Ora prepara la sua corsa al Pirellone. Ma a dare le carte, ipotesi facile, sarà più di prima, Forza Italia. E non solo perché la decisione di chiedere un passo indietro a Gelmini avrà una contropartita, ma soprattutto perché la prossima Giunta lombarda avrà una componente forzista d’attacco. Fuori dai giochi lombardi Maroni, per il partito del Cav. si può aprire una prateria in Giunta e nelle partecipate. Complice anche il forte ridimensionamento dei cespugli: la diaspora di Cielle, e del partito di Angelino Alfano, col ministro Beatrice Lorenzin, orientato a sinistra, la presenza di Energie per l’Italia e altri ricollocamenti. La lista Maroni (valore 10 per cento) tramutata dalla sera alla mattina nella “lista del Presidente”, sarà sicuramente più debole, e c’è anche chi ricorda che a Varese, Fontana candidato sindaco, non volle presentare mai una lista civica legata al suo nome. Le caselle che contano in Regione, dopo il presidente, sono il Bilancio, il Welfare (Sanità), le Attività produttive, il Territorio.
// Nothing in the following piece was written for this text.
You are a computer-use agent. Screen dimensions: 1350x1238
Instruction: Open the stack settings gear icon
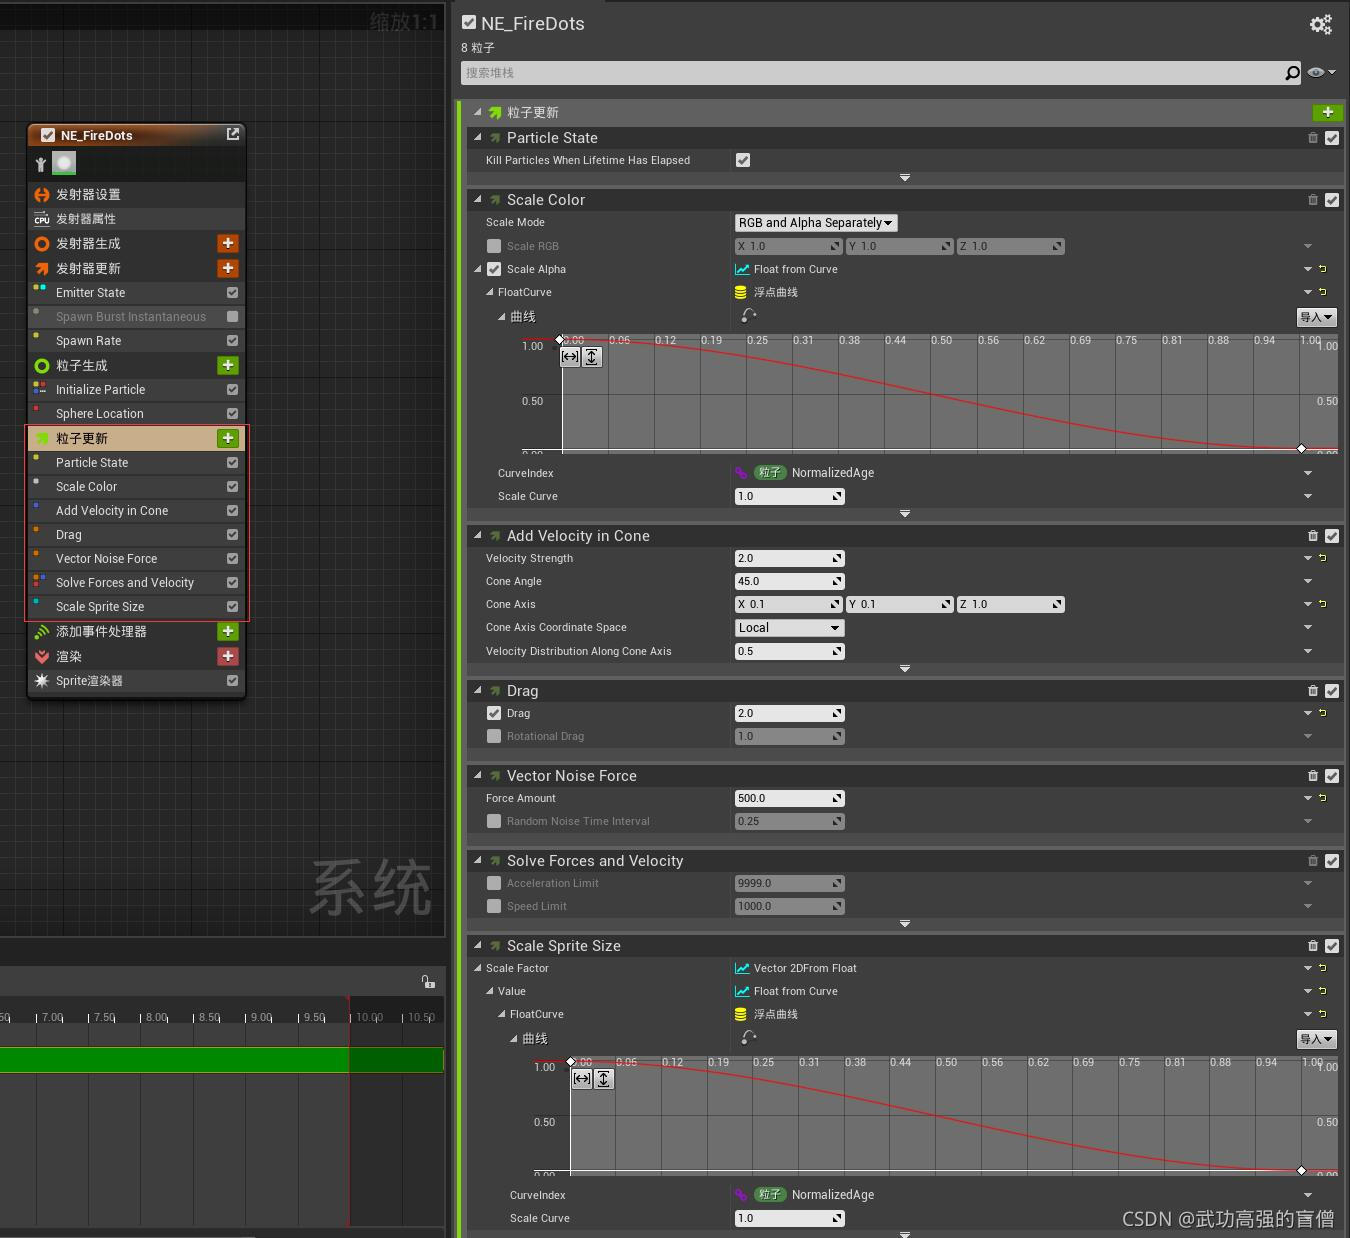[1320, 24]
Gli uomini forti che Forza Italia può mettere in campo sono sicuramente Giulio Gallera (molto vicino a Paolo Romani), attuale assessore al Welfare, che ha pilotato con discreto successo la riforma lombarda; Fabio Altitonante, già assessore provinciale al territorio di Milano; Alessandro Sorte (cresciuto sotto l’ala di Mariastella Gelmini), già con la delega a Mobilità e Infrastrutture. Ma la madre di tutte le partite viene giocata sulle partecipate. Prima di lasciare il Pirellone Maroni ha costituito con Anas (ora Fs) e Infrastrutture Lombarde una nuova holding: Lombardia Mobilità, che gestirà strade e autostrade della Regione e potrà avviare una razionalizzazione nel sistema ferroviario e nel trasporto pubblico locale, dove la Lombardia può contare su partecipazioni importanti in Ferrovie Nord e Trenord. Infrastrutture Lombarde oggi è guidata da Giuliano Capetti, come amministratore unico, già assessore ai Trasporti della Provincia di Bergamo e poi capo della segreteria dell’assessore Alessandro Sorte, e da Guido Bonomelli alla direzione generale, leghista doc. A breve verrà definito l’organigramma di Lombardia Mobilità per la quale Anas rivendica la casella dell’ad, ma i giochi sono aperti. Poi ci sono Finlombarda, Lombardia Informatica e Arpa (Ambiente). Il regno gestito con lungimiranza (e qualche incidente di percorso) da Bobo Maroni, domani potrebbe scivolare gradualmente sotto il controllo degli uomini di Silvio Berlusconi.